Nell’ultima fase del progetto, che si è conclusa a dicembre 2023, abbiamo stretto la collaborazione con il partner Solidarité International, e ci siamo concentrati/e in particolare sull’area di Mosul. Un tempo roccaforte di Daesh in Iraq, Mosul porta ancora impressi i segni della guerra.

“Mosul è stata per noi una sfida importante”, ricorda Lia. “Abbiamo voluto aumentare la qualità e l’accessibilità alla salute sessuale e riproduttiva: donne e ragazze hanno rappresentato oltre il 90% delle persone raggiunte. Consultazioni, esami diagnostici di base e screening, cure pre e post-natali, trattamenti terapeutici, prevenzione e cura delle malattie sessualmente trasmissibili, pianificazione familiare, sono stati al centro del nostro lavoro. Senza mai dimenticare i servizi di assistenza sanitaria materno-infantile attraverso consultazioni pediatriche, integrate con la salute mentale e il supporto psicosociale”.

Nel corso degli ultimi mesi, abbiamo lavorato instancabilmente per ampliare il nostro impatto nella comunità delle donne irachene e assicurare assistenza medica e diritto alla salute a tutti e a tutte.

E il 31 ottobre scorso abbiamo finalmente riattivato il reparto di maternità nell’ospedale “Hamam al-Alil”, a Mosul. “Un traguardo importante per assicurare il diritto a una gravidanza serena e a cure di qualità per le donne dell’area”,
sottolinea Lia.

Il nuovo reparto di maternità offre infatti servizi essenziali che comprendono l’assistenza prenatale e postnatale, oltre a programmi educativi che riguardano la pianificazione familiare e l’allattamento al seno. Inoltre, garantisce 2-3 parti sicuri al giorno e fornisce una media di 250 consultazioni al mese alle donne e ai loro bambini e bambine. La struttura serve oltre 39 villaggi circostanti, per un totale di circa 120mila persone.

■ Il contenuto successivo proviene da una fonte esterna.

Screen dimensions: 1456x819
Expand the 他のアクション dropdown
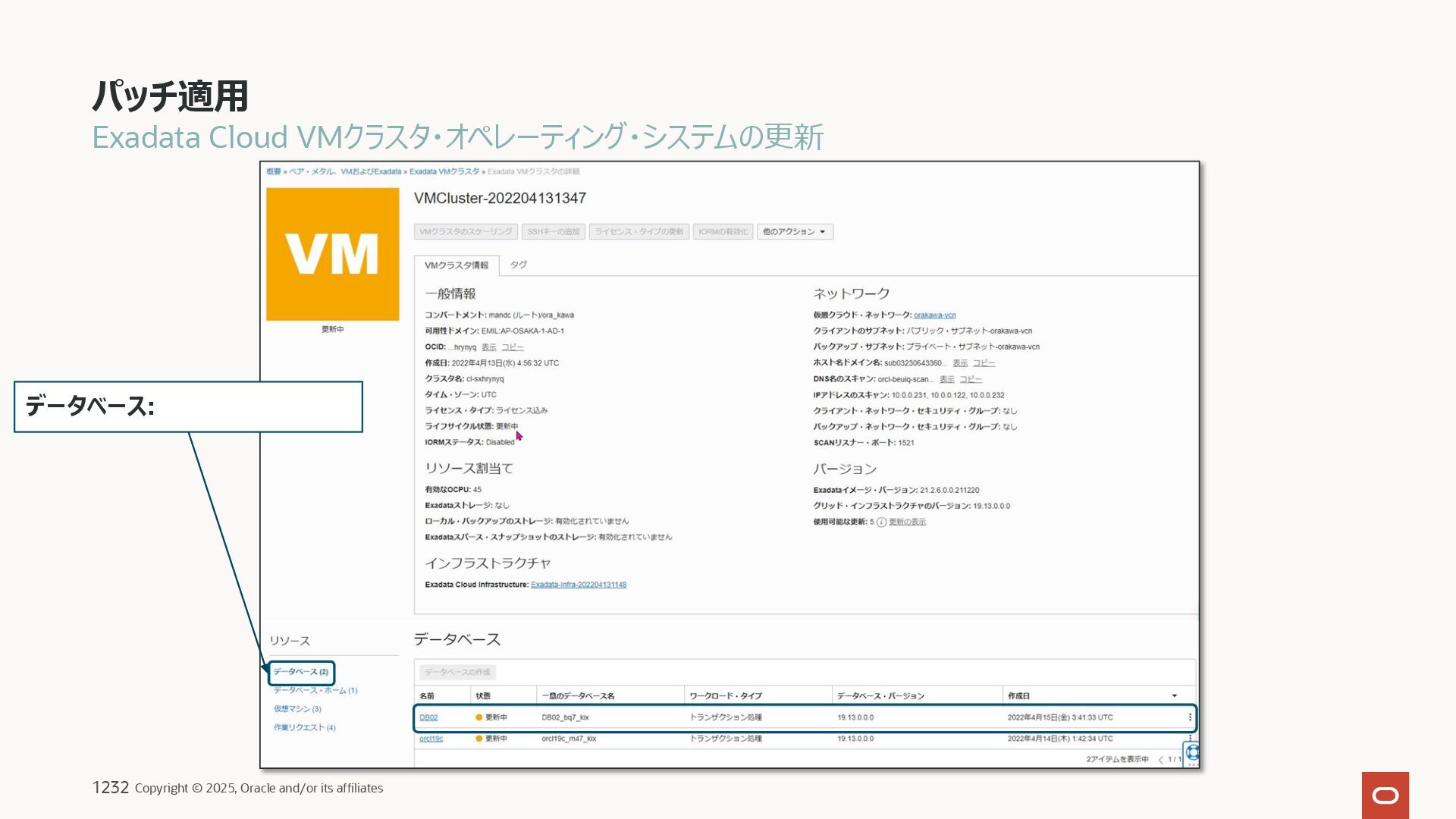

Ma ‘Salamtak’ ha supportato anche l’unico ospedale pubblico del governatorato di Ninive che si occupa di pazienti ustionati, l’Ospedale Al Hurok di Mosul. Lì abbiamo attrezzato due sale d’emergenza, inaugurate pochi giorni prima del terribile incidente che, nel settembre del 2023, ha colpito la città di Qaraqosh, che hanno potuto così essere operative per rispondere a quell’emergenza.

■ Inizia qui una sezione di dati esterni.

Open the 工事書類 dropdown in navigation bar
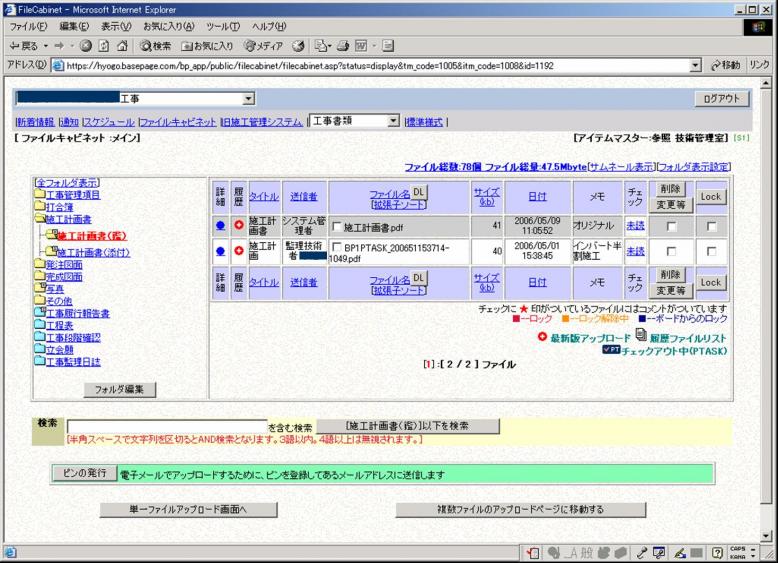778x563 pixels. click(393, 121)
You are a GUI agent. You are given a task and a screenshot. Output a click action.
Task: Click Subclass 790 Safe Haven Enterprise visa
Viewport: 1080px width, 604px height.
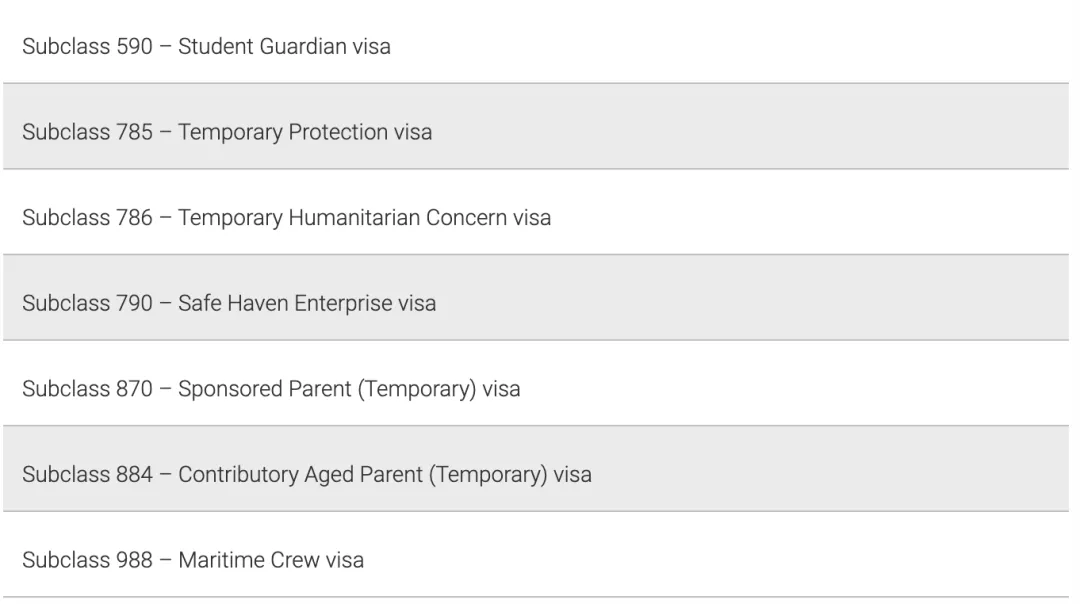pyautogui.click(x=229, y=303)
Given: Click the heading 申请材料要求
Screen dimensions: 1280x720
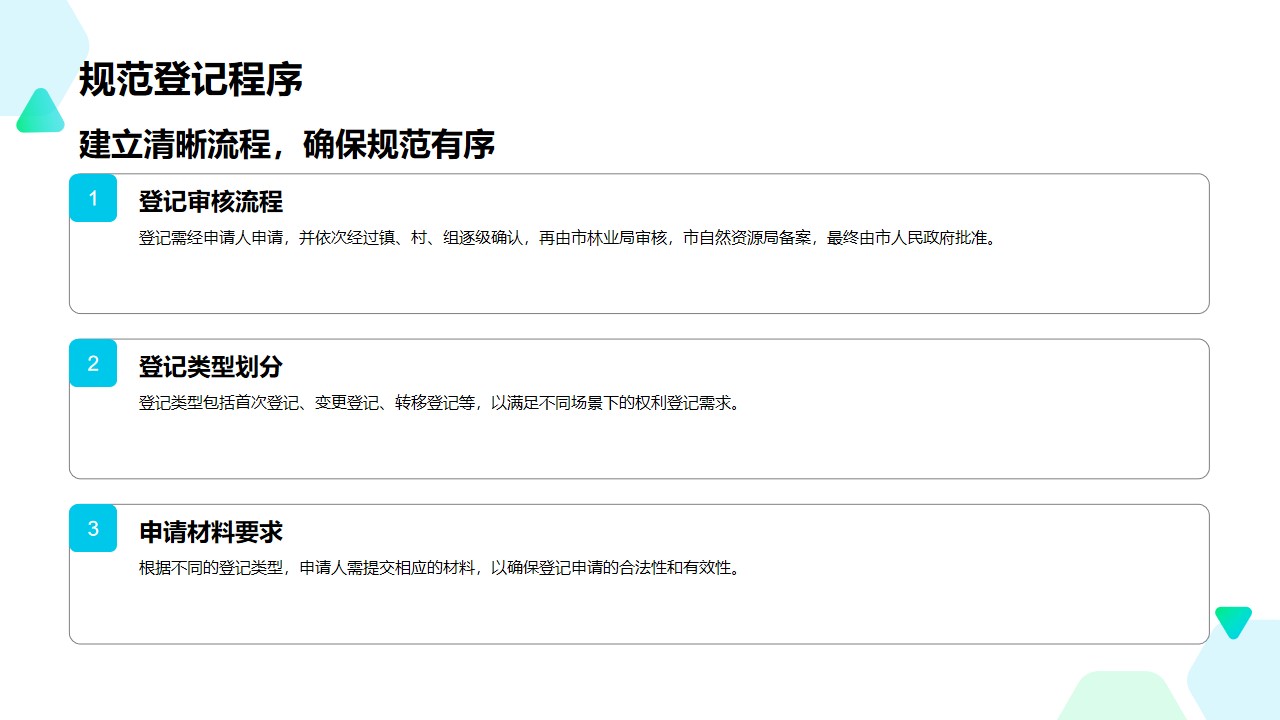Looking at the screenshot, I should (211, 532).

Il nostro lavoro è sempre stato portato avanti in collaborazione con le autorità locali, e in particolare con il Direttorato della Salute di Ninive, che abbiamo accompagnato per affrontare carenze strutturali e mancanza di personale formato. “Abbiamo coinvolto 112 persone dello staff medico e paramedico del Direttorato nella formazione, così da rendere il nostro intervento non più necessario e permettere alle autorità locali di proseguire in questo percorso autonomamente”, spiega Lia.

“Naturalmente non abbandoniamo nessuno: resteremo sempre a disposizione per consulenze e consigli”, sottolinea.  

Continuiamo quindi a camminare a fianco delle donne e delle comunità di Ninive, come abbiamo sempre fatto. Ma poter passare in consegna i centri sanitari al Direttorato alla Salute è per noi un traguardo fondamentale. Significa che l’Iraq, al centro di infinite emergenze umanitarie in questi anni, può tornare lentamente a camminare sulle proprie gambe, ricostruire dalle sue macerie, immaginare un futuro nel quale gli interventi di emergenza non siano più necessari, e si possa semplicemente costruire, insieme.